▸ **What you need to do**:
Every line in the entries that holds "computer" should be identified and copied.

(Stored dataset items)
#####

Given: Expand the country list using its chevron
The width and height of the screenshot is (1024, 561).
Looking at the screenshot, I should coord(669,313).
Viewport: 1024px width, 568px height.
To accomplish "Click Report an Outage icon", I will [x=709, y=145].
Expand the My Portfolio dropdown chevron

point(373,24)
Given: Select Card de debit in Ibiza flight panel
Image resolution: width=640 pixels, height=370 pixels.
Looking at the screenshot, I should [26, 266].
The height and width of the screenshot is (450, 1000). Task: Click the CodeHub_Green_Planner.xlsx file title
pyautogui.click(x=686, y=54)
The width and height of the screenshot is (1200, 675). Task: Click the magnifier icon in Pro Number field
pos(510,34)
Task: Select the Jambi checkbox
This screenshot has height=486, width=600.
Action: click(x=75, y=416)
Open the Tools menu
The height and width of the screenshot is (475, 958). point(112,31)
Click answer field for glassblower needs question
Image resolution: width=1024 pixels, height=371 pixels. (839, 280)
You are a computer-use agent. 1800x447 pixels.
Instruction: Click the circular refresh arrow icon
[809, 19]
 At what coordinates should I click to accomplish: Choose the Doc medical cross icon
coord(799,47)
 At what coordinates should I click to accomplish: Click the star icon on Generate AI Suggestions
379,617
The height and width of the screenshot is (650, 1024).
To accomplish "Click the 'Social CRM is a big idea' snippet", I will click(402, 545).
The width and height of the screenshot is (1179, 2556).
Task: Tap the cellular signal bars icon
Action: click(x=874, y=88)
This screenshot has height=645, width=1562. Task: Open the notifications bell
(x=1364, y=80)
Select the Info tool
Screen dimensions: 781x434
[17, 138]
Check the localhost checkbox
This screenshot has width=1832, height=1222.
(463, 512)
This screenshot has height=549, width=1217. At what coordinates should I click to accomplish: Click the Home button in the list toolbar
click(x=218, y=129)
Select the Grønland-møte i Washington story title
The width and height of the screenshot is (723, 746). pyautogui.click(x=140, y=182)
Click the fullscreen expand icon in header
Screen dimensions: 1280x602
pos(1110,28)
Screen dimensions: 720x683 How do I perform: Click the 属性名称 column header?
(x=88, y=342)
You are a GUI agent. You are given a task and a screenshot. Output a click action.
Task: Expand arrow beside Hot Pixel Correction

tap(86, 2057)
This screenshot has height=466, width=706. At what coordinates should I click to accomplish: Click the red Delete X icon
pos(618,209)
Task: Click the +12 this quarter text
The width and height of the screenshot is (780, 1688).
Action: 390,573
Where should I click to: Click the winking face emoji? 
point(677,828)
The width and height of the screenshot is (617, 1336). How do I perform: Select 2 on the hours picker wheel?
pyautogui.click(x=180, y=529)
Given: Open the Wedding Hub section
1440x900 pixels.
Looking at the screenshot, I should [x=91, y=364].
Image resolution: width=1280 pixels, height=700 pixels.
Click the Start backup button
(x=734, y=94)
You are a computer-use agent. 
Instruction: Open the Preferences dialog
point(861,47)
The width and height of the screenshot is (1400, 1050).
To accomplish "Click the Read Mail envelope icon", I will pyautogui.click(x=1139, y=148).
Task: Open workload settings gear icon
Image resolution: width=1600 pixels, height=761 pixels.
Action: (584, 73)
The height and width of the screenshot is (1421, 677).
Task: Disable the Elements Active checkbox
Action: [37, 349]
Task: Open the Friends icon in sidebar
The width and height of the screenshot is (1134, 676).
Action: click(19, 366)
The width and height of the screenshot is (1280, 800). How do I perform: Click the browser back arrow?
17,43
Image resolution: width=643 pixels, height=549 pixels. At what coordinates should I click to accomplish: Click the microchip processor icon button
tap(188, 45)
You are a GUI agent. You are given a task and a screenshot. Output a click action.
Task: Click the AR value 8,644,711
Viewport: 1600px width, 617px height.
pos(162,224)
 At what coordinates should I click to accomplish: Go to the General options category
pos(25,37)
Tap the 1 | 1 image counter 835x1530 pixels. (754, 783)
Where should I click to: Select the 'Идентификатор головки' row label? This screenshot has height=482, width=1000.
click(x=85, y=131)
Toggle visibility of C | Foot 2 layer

#####

▸ **Result of the exercise**:
You are a computer-use agent. 1800x447 pixels.
You are a computer-use agent. 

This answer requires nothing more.